Data records Block Start
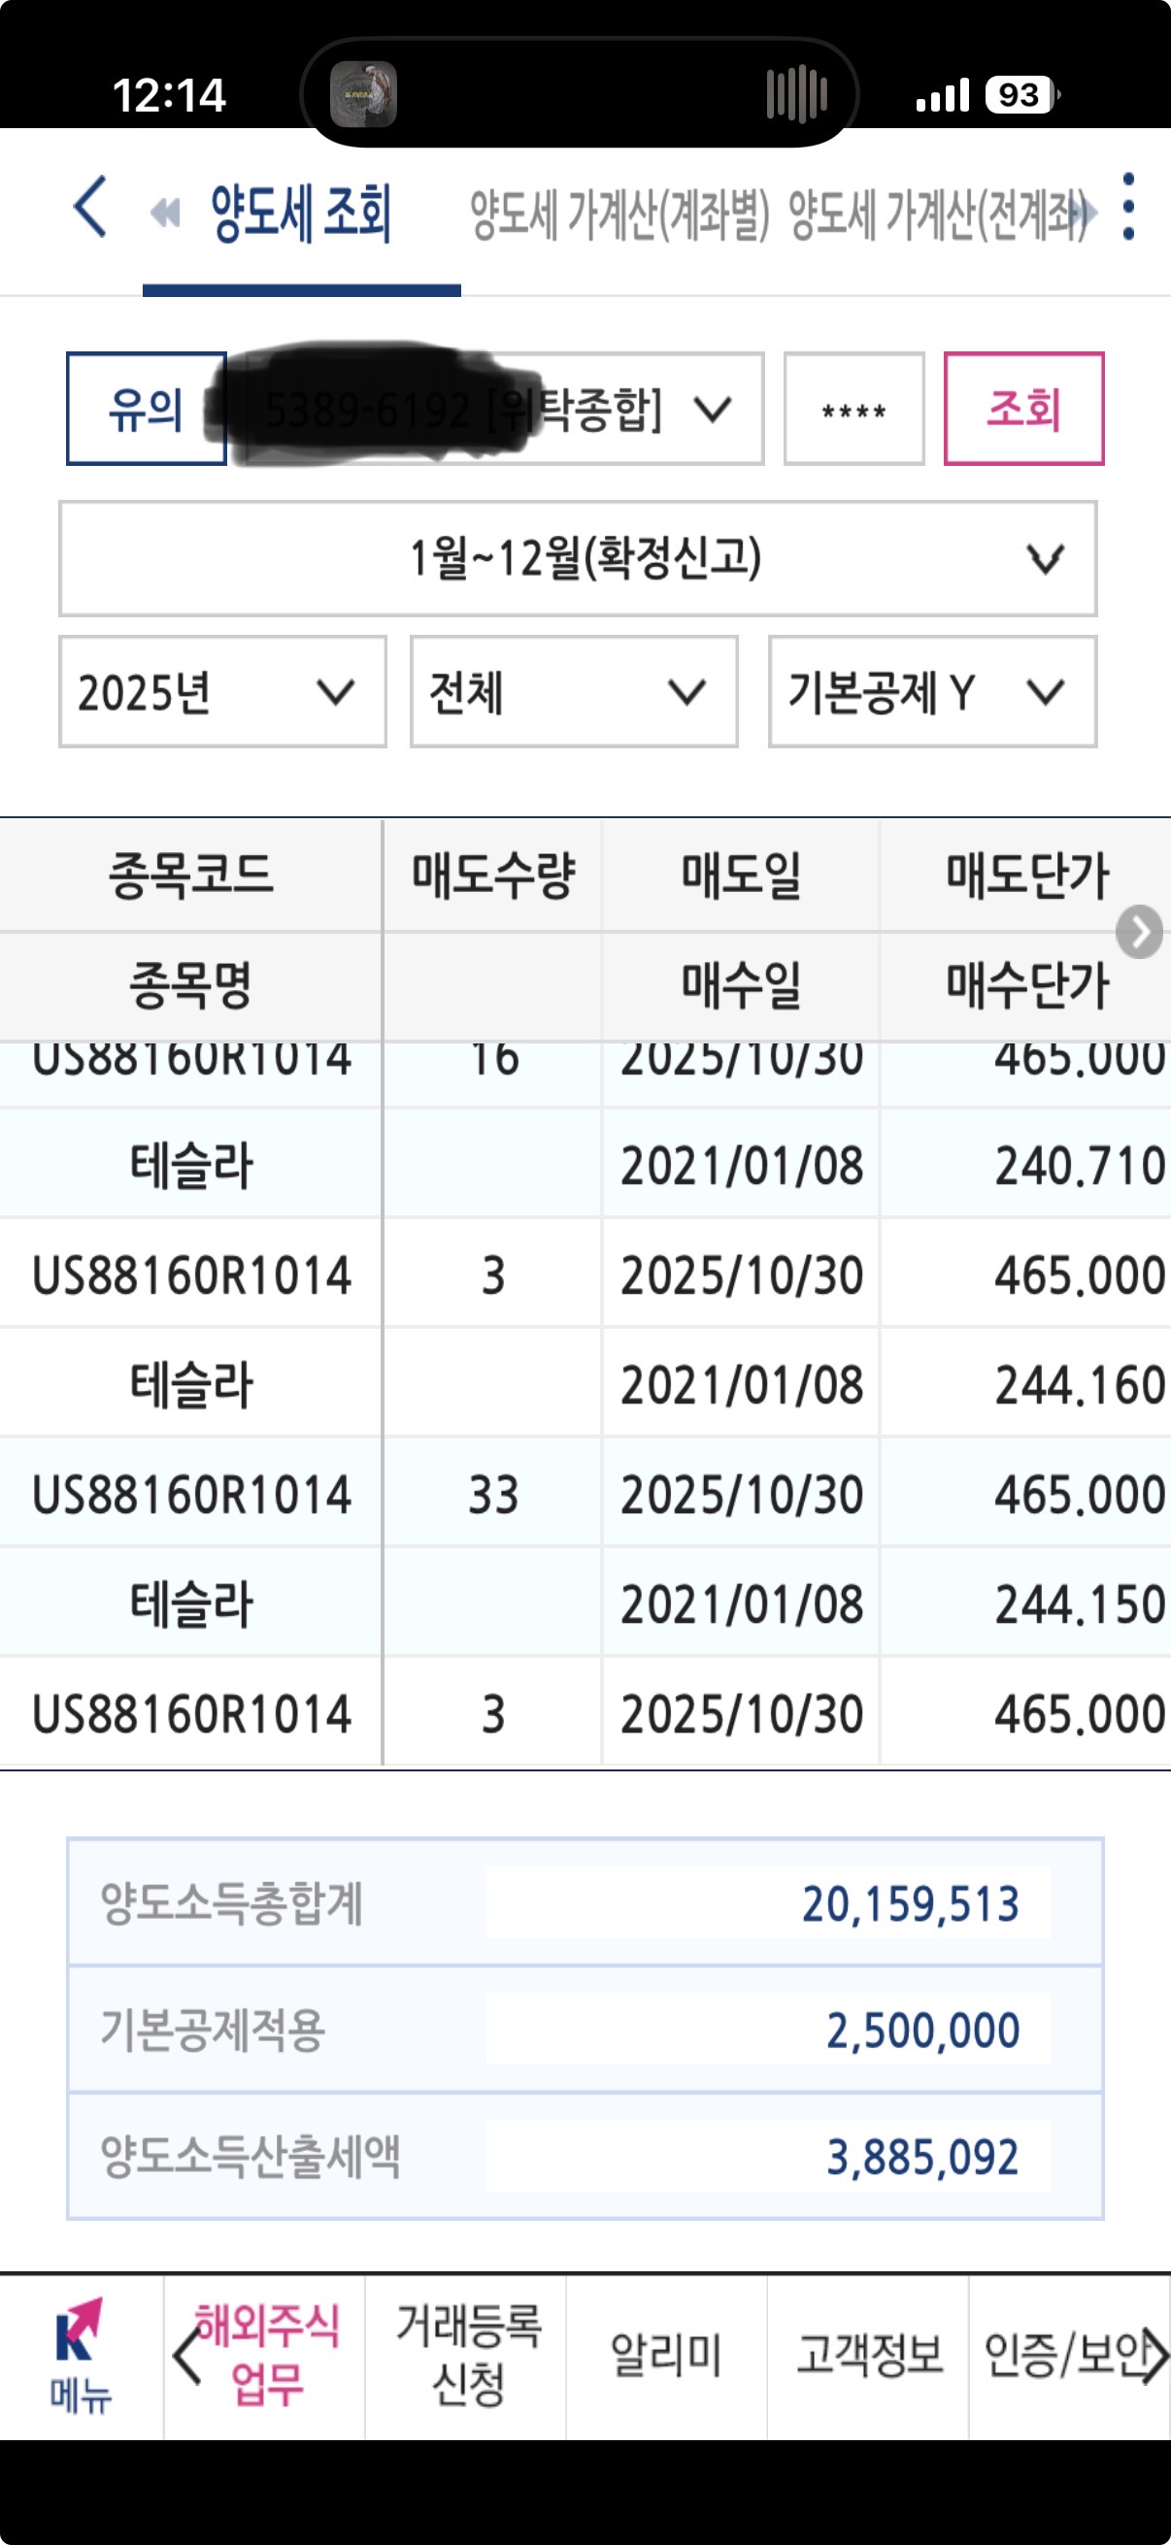Open 거래등록 신청 in bottom menu
Viewport: 1171px width, 2545px height.
(466, 2357)
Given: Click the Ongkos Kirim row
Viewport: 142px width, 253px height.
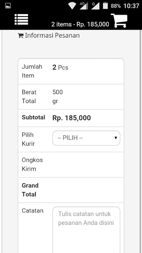Looking at the screenshot, I should 71,164.
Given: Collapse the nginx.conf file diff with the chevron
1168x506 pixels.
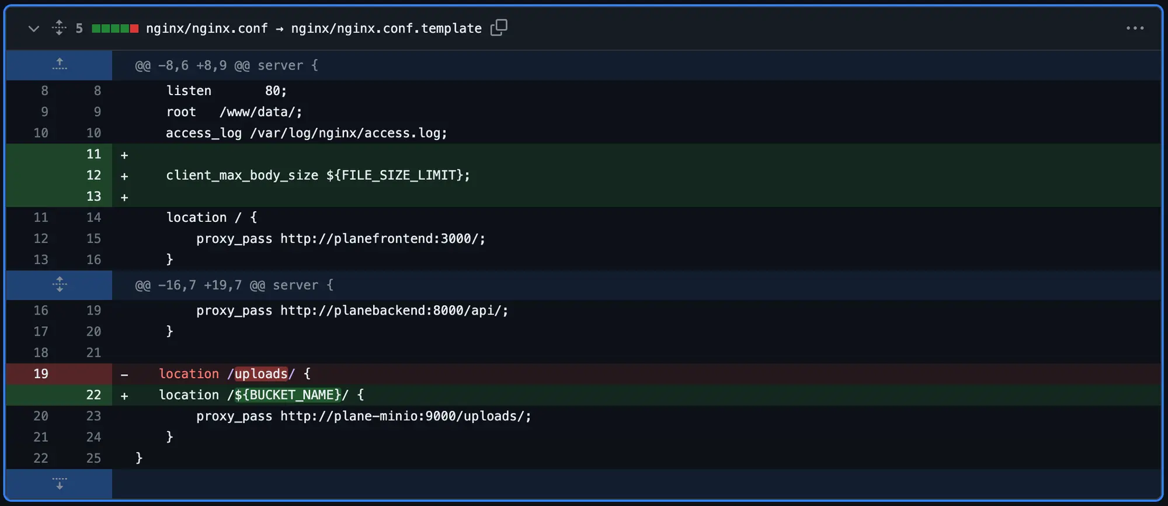Looking at the screenshot, I should click(34, 29).
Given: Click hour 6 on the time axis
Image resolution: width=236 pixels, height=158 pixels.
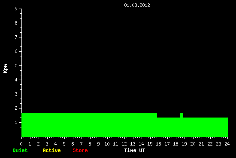Looking at the screenshot, I should point(73,144).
Data records Block End
__Problem details__: Gather up, from the records above, each line where the word "Given" appears.

__Exercise solution__:
Given: Click the Ongkos Kirim row
Given: Collapse the nginx.conf file diff with the chevron
Given: Click hour 6 on the time axis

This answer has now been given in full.